◆ **Prompt**: Within the records, find every line that includes the word "computer" and copy it.

◆ **Exercise data**:

▼▼▼

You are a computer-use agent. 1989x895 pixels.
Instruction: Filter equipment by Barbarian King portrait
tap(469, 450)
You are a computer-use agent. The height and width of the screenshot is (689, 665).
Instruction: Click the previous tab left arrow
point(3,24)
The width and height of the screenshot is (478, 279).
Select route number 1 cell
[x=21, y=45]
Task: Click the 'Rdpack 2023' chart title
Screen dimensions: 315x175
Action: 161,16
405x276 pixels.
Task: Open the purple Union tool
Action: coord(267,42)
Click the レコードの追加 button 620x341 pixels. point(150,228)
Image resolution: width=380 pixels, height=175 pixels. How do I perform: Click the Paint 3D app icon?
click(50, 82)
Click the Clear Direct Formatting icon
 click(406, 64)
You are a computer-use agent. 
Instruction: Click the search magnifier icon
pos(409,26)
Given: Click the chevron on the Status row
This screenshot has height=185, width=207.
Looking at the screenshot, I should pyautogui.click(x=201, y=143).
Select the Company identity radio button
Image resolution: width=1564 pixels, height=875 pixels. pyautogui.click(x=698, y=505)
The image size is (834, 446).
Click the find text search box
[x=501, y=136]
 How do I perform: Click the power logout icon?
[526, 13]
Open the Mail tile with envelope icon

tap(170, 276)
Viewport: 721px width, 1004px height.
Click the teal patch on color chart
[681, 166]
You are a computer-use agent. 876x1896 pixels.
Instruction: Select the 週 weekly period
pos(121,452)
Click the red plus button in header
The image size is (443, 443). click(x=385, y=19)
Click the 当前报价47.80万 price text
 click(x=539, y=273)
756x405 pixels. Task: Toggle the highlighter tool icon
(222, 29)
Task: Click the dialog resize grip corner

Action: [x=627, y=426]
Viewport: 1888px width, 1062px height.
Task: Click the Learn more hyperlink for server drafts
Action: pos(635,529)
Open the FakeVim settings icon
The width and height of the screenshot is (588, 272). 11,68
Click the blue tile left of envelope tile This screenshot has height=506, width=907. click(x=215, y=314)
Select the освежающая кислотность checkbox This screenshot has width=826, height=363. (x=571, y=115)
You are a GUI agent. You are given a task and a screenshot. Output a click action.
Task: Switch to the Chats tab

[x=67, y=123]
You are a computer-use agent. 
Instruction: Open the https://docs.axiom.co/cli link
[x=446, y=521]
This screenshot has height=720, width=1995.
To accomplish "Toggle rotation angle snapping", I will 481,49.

▲▲▲

◆ **Finished task**:
You are a computer-use agent. 1989x895 pixels.
You are a computer-use agent. The height and width of the screenshot is (689, 665).
You are a computer-use agent. 
You are a computer-use agent. 876x1896 pixels.
You are a computer-use agent. 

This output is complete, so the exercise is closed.